Esto nos lleva directamente a la pregunta que encabeza esta última sección de nuestra reflexión, cuando nos encontramos con un país en estado de ruina en todos los órdenes, pero que es especialmente perceptible en sus ciudades, pese a haber percibido entre 2009 y 2013, gracias a los altos precios del petróleo, recursos fiscales sin precedentes; cuando al menos durante tres décadas no ha habido inversiones de significación en nuestras ciudades; cuando sus problemas se multiplican y la ciudadanía ha ido perdiendo las esperanzas y hasta la confianza en sí misma, al punto de provocar un éxodo –prácticamente una estampida– del talento joven;cuando nuestra arquitectura se ha vuelto insignificante, ahogada entre los dislates de la “Gran Misión Vivienda” y la retórica obsoleta del “Mausoleo bolivariano”.
Frente a tan desolador paisaje es necesario alzar la vista y ver un poco más allá, empezando por las experiencias de las ciudades latinoamericanas que han superado los pronósticos que las condenaban al fracaso, indagando acerca de los mecanismos y procesos que han hecho posibles sus éxitos.
Pero también entendiendo las posibilidades que hoy nos ofrecen los avances científicos y tecnológicos, para lo cual la siguiente cita del economista Jeremy Rifkin plantea interesantes pistas: “La tercera revolución industrial ofrece la esperanza de que podamos llegar a una era sostenible post-carbón a mediados de siglo.

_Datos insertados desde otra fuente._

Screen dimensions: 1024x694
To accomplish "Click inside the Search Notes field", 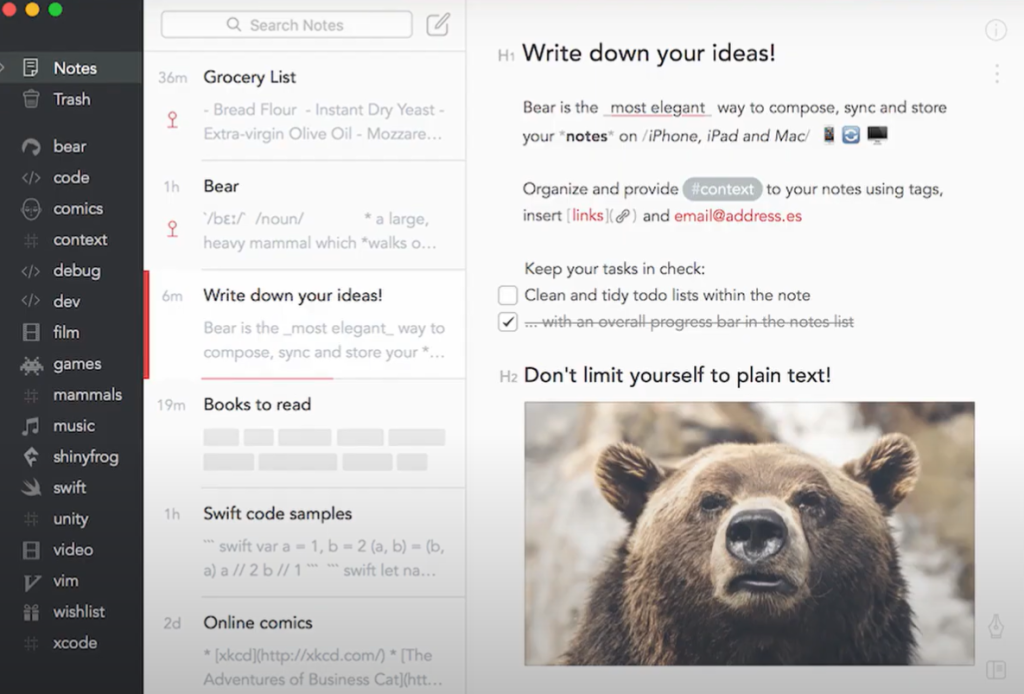I will click(286, 25).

Tenemos la ciencia, la tecnología, y el plan de acción para hacer que suceda. Ahora el problema está relacionado con cuándo reconoceremos las posibilidades económicas que yacen delante de nosotros y con reunir la voluntad para llegar a tiempo” (negritas mías).
Es importante hacer notar una notable coincidencia entre Paz y Rifkin: el primero afirma que “el arte y la ciencia de construir ciudades son políticos”, mientras el segundo plantea la necesidad de “reunir la voluntad para llegar a tiempo”. Y es que en verdad, sabemos cuáles son las técnicas y las acciones urbanas que nos permitirían alcanzar la ciudad deseada y los recursos existen. Pero la pregunta es: ¿es importante la ciudad para quienes toman las decisiones, los políticos? ¿Tendrán la estatura para entender que por sobre la clásica visión inmediatista de la política cotidiana están las de mediano y largo plazo, los tiempos del cambio real en las ciudades y en las sociedades? Una conclusión entonces es que no podemos menospreciar la política: tenemos que sumergirnos en ella para dotarnos de unas líneas de acción y una dirigencia política a la altura de los retos de este siglo.

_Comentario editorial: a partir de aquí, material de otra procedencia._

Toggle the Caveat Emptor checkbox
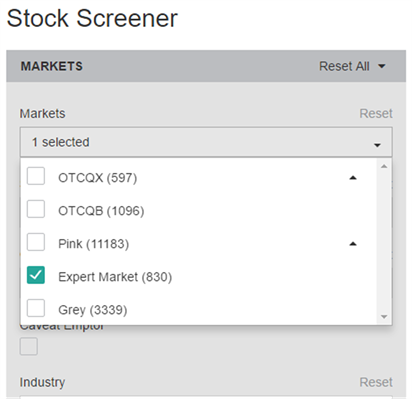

El desafío es enorme y complejo, pero sabemos cuál es el camino que hay que recorrer; la recompensa vale la pena, pero no la alcanzaremos sin asumir compromisos e involucrarnos.

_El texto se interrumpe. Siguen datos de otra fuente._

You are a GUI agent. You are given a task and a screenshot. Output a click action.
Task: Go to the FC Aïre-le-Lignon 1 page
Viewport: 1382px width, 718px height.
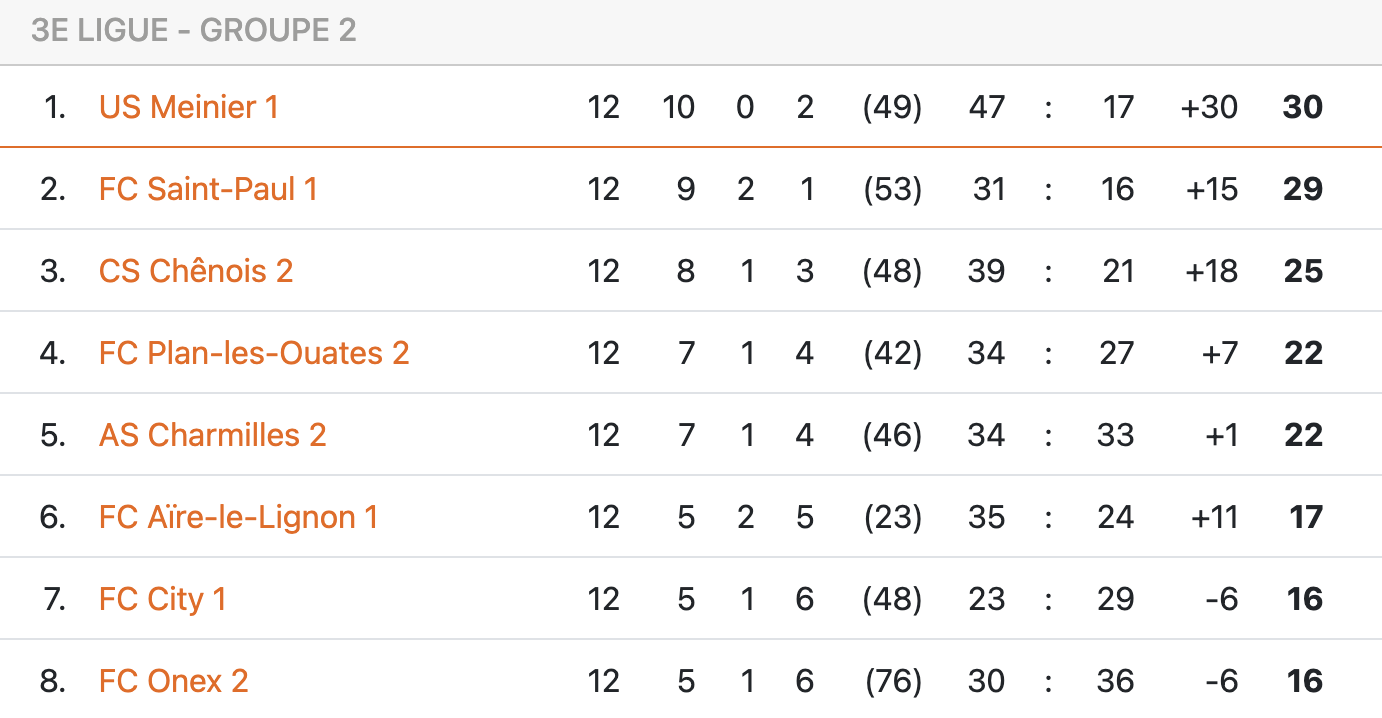(x=238, y=517)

Marco Negrón (Caracas, 1938): arquitecto con estudios de postgrado en Planificación del Desarrollo Regional en la Universidad Central de Venezuela (1961-1963). Profesor titular de la Universidad Central de Venezuela, en la que fue presidente de la Fundación Fondo para el Desarrollo Científico (1997-2003) y decano de la Facultad de Arquitectura y Urbanismo (1990-1996). Es autor de Ciudad y modernidad: el rol del sistema de ciudades en la modernización de Venezuela 1936-2000 (Caracas: Universidad Central de Venezuela, 2001) y La cosa humana por excelencia: controversias sobre la ciudad (Caracas: Fundación para la Cultura Urbana, 2004).